===== DATA UNDER STUDY
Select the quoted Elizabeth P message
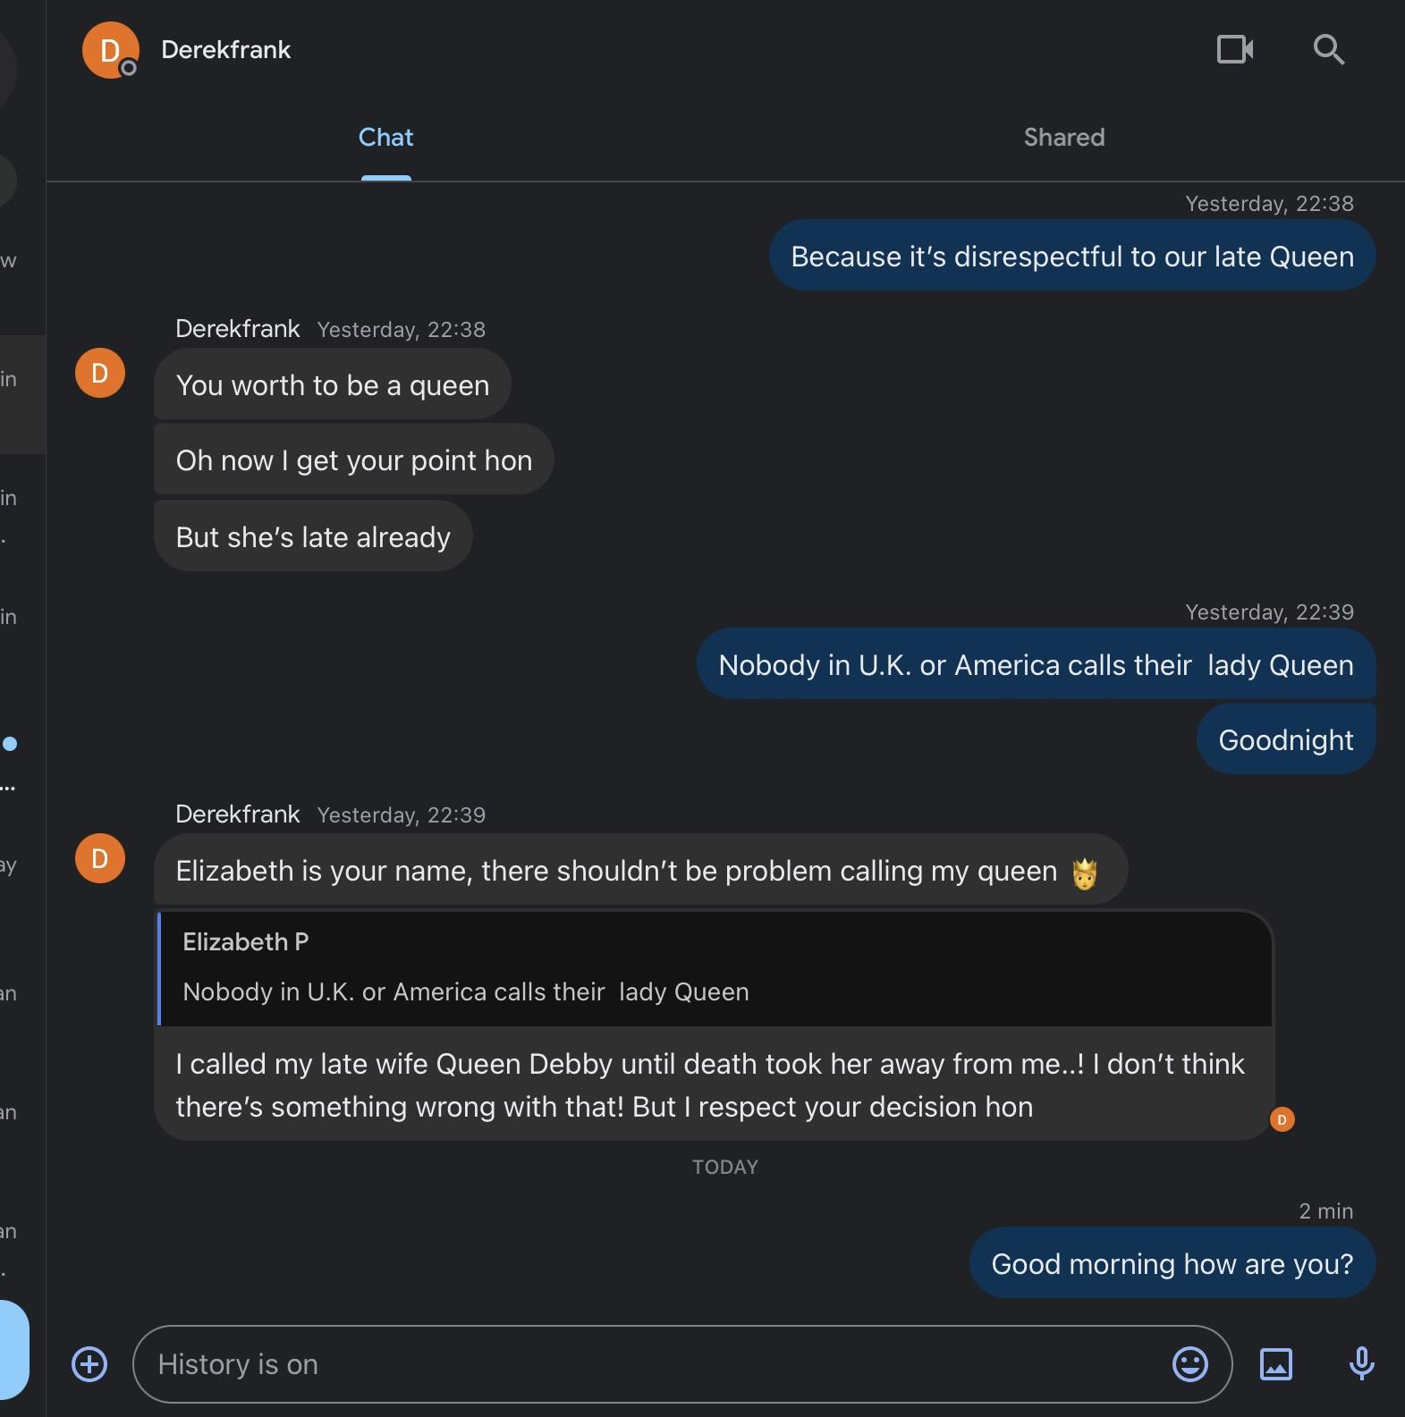Image resolution: width=1405 pixels, height=1417 pixels. pos(714,968)
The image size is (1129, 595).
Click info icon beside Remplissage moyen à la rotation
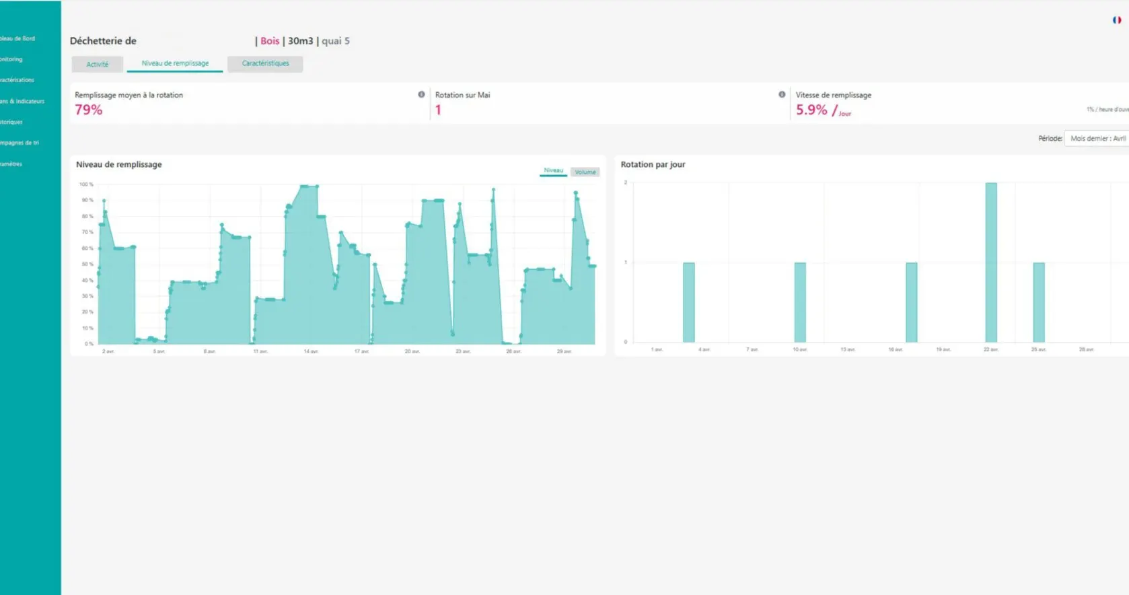click(421, 95)
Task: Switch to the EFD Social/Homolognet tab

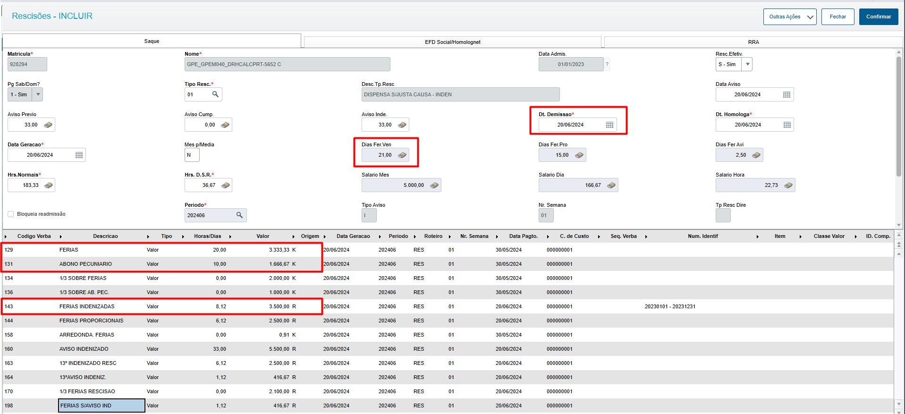Action: (452, 42)
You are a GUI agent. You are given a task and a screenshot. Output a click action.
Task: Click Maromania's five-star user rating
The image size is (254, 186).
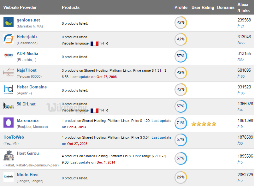click(x=204, y=124)
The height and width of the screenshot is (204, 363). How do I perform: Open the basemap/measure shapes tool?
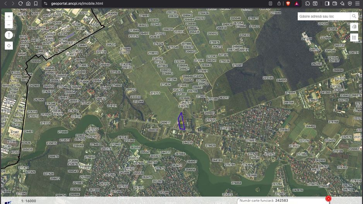354,27
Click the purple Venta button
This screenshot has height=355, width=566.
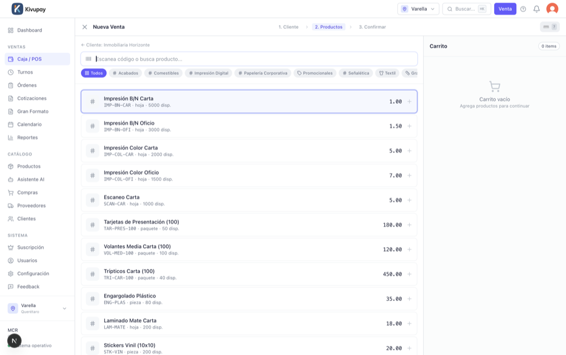pyautogui.click(x=505, y=9)
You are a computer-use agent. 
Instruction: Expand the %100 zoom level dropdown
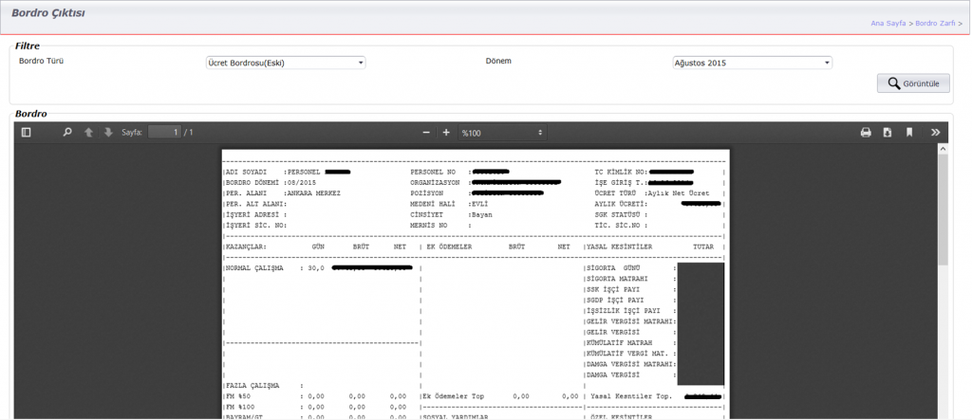click(502, 133)
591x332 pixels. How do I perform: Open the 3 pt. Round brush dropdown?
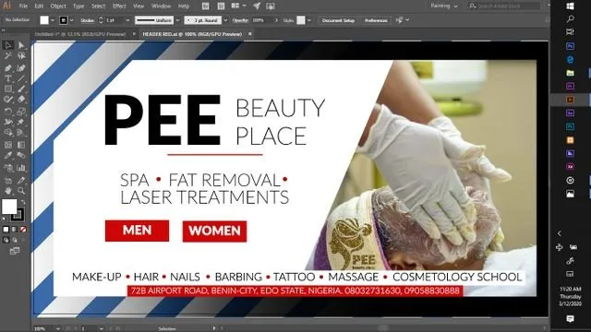pyautogui.click(x=225, y=20)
==========
### YOUR TASK
Copy every line of the records above that contains "agent".

### RESULT OF THE TASK
You are a GUI agent. You are given a task and a screenshot. Output a click action.
You are a computer-use agent. 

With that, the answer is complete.